Qu’un autre, en arrivant au soir de son destin,
Voie au fond de sa vie, éclatant et hautain,
Celui qu’il fut jadis et dont le pas sonore
Sur la route parvient à son oreille encore
Et dont il se rappelle avoir vécu les jours.
La gloire a couronné son front heureux. L’amour
Au laurier toujours vert mêle son myrte sombre
Qui parfume la nuit et qui sent bon dans l’ombre ;
La Fortune riante et qui lève un flambeau,
En riant, l’a tiré par le pan du manteau ;
La toile s’est changée en pourpre à son épaule ;
Les abeilles, au creux de la ruche et du saule,
Ont toujours eu pour lui quelque miel réservé.
Ce qu’il fut est si beau qu’il peut l’avoir rêvé
Et dans son souvenir, il s’apparaît pareil
A quelqu’un qui marcha longtemps dans le soleil
Et qu’au seuil de la nuit accueilleraient encor
Des torches de lumière et des trompettes d’or !
Mais moi, si je regarde au fond de ma pensée
D’aujourd’hui jusqu’au bout de ma route passée,
Toujours je me retrouve et toujours je me vois
Toujours le même, assis toujours au même endroit.
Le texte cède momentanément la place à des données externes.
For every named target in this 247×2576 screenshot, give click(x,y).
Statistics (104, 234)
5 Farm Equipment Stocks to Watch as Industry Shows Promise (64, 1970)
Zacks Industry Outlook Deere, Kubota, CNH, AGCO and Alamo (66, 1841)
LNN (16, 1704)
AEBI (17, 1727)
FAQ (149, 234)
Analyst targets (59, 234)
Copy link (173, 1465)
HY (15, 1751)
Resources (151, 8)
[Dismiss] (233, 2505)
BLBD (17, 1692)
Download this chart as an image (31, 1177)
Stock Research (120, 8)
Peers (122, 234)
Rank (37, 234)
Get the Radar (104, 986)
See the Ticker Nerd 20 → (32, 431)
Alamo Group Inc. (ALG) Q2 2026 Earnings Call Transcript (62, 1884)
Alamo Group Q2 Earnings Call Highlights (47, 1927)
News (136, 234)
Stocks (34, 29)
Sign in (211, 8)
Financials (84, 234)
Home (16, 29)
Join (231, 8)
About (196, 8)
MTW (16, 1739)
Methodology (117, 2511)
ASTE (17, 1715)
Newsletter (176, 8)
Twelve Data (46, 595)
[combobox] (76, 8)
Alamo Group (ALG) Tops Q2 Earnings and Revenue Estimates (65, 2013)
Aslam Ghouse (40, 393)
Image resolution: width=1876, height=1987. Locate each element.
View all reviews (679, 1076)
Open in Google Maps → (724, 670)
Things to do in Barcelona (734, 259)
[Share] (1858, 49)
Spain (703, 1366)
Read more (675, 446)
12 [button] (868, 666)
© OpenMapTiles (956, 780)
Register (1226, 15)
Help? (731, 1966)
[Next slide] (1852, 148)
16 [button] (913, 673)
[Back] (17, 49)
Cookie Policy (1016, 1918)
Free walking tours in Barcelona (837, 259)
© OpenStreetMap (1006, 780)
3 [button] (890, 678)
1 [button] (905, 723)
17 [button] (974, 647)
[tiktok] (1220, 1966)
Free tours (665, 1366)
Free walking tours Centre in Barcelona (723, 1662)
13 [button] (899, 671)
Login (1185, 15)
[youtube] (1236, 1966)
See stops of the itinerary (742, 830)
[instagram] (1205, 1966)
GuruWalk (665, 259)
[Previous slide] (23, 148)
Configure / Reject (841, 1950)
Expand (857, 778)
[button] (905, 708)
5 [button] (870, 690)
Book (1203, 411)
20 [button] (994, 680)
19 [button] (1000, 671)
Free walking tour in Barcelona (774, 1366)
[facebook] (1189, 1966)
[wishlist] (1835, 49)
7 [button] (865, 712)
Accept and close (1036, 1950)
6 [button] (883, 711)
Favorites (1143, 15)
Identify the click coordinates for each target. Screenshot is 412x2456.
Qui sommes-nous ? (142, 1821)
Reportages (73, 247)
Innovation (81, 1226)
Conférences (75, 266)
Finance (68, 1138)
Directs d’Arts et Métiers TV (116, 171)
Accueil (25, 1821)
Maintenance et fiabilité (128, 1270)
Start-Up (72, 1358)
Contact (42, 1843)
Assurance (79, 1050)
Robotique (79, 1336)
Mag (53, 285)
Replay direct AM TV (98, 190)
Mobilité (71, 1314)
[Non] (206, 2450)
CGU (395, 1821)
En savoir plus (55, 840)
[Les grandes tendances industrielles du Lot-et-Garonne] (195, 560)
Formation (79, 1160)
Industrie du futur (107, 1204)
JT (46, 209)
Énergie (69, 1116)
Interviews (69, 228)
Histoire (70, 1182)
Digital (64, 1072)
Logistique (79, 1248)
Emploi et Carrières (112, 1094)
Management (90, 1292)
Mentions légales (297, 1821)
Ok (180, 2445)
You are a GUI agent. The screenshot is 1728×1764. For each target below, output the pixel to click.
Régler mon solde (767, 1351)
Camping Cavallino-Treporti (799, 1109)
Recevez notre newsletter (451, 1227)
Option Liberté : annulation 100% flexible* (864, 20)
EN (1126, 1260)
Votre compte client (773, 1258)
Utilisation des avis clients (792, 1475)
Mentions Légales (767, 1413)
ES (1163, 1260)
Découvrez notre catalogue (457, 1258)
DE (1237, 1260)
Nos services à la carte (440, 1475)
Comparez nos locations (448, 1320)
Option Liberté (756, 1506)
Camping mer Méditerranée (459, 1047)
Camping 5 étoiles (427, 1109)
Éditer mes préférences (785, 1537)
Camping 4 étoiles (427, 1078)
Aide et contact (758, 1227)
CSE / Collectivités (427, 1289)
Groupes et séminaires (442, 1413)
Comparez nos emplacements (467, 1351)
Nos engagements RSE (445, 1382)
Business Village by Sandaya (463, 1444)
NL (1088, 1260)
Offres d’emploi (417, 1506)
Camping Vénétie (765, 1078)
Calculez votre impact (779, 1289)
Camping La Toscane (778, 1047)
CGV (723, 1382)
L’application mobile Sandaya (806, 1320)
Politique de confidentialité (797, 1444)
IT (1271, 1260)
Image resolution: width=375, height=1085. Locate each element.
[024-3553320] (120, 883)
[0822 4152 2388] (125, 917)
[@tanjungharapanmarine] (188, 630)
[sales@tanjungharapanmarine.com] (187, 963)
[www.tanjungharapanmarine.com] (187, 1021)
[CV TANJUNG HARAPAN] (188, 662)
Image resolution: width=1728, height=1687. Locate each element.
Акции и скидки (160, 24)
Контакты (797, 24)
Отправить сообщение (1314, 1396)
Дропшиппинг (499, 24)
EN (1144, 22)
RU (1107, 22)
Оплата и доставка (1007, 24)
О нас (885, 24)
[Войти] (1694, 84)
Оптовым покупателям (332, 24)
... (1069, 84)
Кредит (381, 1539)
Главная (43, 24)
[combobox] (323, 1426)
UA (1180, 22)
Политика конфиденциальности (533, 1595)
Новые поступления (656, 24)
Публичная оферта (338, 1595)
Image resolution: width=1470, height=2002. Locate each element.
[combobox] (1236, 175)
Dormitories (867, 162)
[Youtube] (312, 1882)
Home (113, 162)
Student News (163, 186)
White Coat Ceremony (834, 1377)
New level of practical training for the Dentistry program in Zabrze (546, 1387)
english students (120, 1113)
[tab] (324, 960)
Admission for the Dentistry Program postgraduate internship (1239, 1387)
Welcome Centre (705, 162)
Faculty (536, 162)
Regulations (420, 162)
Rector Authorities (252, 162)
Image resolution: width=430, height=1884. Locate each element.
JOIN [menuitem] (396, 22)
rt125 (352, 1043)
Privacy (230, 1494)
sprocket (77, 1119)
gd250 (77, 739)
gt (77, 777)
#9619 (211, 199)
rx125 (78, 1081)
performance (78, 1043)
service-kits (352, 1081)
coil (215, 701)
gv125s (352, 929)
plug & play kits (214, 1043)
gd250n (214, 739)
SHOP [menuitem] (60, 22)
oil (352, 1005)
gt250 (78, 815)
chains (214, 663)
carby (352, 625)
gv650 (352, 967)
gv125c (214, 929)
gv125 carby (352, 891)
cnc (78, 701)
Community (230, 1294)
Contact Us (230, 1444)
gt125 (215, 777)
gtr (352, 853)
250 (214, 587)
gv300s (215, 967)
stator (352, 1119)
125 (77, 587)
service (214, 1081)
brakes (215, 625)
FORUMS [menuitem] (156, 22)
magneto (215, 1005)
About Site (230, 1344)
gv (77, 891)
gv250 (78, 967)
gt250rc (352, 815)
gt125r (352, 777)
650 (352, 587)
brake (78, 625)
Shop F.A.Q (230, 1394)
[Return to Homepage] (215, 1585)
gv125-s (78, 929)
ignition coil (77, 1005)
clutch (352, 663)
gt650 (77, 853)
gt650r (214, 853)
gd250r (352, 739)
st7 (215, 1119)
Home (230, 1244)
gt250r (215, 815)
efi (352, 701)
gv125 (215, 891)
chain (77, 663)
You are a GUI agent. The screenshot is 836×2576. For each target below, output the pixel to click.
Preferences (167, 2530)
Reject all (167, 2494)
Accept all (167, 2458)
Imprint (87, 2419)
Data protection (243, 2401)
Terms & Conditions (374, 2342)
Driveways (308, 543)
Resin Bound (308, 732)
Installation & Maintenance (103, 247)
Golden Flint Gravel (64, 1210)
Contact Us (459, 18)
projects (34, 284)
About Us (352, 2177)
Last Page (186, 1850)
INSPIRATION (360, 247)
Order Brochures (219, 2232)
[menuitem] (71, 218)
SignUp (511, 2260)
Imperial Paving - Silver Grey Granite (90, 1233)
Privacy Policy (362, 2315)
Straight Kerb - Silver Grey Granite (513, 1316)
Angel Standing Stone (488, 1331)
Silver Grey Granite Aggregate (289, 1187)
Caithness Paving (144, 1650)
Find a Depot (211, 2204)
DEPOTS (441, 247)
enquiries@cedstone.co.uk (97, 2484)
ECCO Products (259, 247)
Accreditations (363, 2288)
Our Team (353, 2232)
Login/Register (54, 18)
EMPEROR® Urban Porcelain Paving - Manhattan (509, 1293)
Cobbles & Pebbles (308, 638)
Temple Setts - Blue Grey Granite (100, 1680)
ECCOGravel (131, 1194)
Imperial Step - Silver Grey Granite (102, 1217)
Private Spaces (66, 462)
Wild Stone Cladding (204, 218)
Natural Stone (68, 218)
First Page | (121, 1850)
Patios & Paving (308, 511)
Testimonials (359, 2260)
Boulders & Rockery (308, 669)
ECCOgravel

Sur le sable jaillit mon unique fontaine
Où ma bouche à son eau rafraîchit mon haleine.
Là-bas, près du pin rouge et rauque, dans le vent,
C’est là que je me vois et de là que j’entends
Encore, dans l’air pur, au matin de ma vie,
De ma flûte, monter de mes lèvres unies,
Sonore, harmonieux, humble, tremblant et beau,
Mon premier souffle juste à mon premier roseau.